By: MICHAEL RYDZYNSKI
(For Irvine World News - November 3, 2005)

“Working,” that paean to the working class of America, will be Concordia University’s musical for the 2005-06 season.

“It’s essentially a series of monologues thematically organized by the jobs these people do and talk about, with songs interspersed,” said Peter Senkbeil, Concordia’s theater chair and director of “Working,” which opens at the Studio Theatre on campus Friday and goes through Nov. 12.

“And the musical covers everything from people who love their jobs, such as the fireman who lives for saving people, to people who hate their jobs, such as the woman working in a luggage factory, who realizes this is the only thing she’ll ever do and must, to pay the bills.”

“It’s not your razzle-dazzle musical, but it’s still powerful just the same,” said Rob Blaney, a Concordia alumnus (Class of ’92) who serves as the show’s musical director and who, unlike Senkbeil, had been involved with a previous production of “Working” two years ago for a Los Angeles youth theater.

New York City-born, Chicago-bred Louis “Studs” Terkel, 93, wrote his book “Working” in 1974.

Subtitled “People Talk About What They Do and How They Feel About What They Do” and consisting of conversations Terkel had with people in all walks of life, the book was adapted into a stage musical four years later by Nina Faso, the original show’s associate director, and Stephen Schwartz, who directed the original-cast, six-time Tony-nominated Broadway production.

“Schwartz, for whom this was the first show since ‘Pippin,’ and the other creative forces of ‘Working’ revised it five or six years ago, to make it more relevant to our times,” Senkbeil said. “For example, there were no bar codes on supermarket items and computers weren’t in most homes in the ’70s.”

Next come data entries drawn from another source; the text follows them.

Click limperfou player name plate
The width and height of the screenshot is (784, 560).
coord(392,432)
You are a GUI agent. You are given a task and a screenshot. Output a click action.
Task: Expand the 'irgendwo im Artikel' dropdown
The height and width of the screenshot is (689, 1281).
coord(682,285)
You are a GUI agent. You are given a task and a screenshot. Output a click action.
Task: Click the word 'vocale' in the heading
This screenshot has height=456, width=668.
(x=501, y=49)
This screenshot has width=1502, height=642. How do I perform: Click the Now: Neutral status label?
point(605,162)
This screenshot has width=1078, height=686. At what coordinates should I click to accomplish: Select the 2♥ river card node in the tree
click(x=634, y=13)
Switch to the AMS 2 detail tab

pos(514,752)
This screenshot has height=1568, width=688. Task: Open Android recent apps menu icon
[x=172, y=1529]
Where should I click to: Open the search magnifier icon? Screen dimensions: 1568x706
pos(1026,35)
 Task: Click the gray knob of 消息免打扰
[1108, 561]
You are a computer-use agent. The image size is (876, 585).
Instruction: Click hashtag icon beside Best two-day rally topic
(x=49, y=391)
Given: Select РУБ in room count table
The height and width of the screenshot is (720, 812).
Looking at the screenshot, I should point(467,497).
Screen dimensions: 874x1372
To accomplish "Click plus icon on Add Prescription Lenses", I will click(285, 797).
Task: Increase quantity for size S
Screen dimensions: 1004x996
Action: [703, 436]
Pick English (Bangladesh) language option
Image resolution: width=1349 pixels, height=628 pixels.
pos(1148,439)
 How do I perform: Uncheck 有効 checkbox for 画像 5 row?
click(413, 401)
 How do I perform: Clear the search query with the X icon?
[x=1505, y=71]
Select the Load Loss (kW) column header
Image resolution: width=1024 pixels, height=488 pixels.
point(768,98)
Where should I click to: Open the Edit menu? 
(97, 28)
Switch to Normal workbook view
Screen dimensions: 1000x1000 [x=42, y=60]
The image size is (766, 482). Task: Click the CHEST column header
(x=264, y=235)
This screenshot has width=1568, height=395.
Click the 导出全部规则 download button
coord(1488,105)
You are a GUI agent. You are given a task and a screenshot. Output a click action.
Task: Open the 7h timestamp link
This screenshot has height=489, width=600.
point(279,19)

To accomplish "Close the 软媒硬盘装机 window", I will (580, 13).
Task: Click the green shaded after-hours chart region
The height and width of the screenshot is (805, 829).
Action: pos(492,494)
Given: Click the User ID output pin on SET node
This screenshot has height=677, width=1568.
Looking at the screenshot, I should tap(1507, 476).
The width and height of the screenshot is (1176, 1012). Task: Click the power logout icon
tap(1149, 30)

The student cast of 12 assumes 24 major characters singing 19 songs that range from pop, rock, gospel and jazz to a Viennese waltz and traditional musical-theater fare.

“The show’s been an interesting acting challenge for our students, who have to play multiple characters,” Senkbeil said. “They’re really hungry to find ways to make their characters grow.”

Senkbeil and Blaney said the collaboration has been much closer than in their previous shows.

“There’s acting within the songs and music during the monologues, so we needed to collaborate more closely and more often,” Blaney said. “It’s been a neat experience.”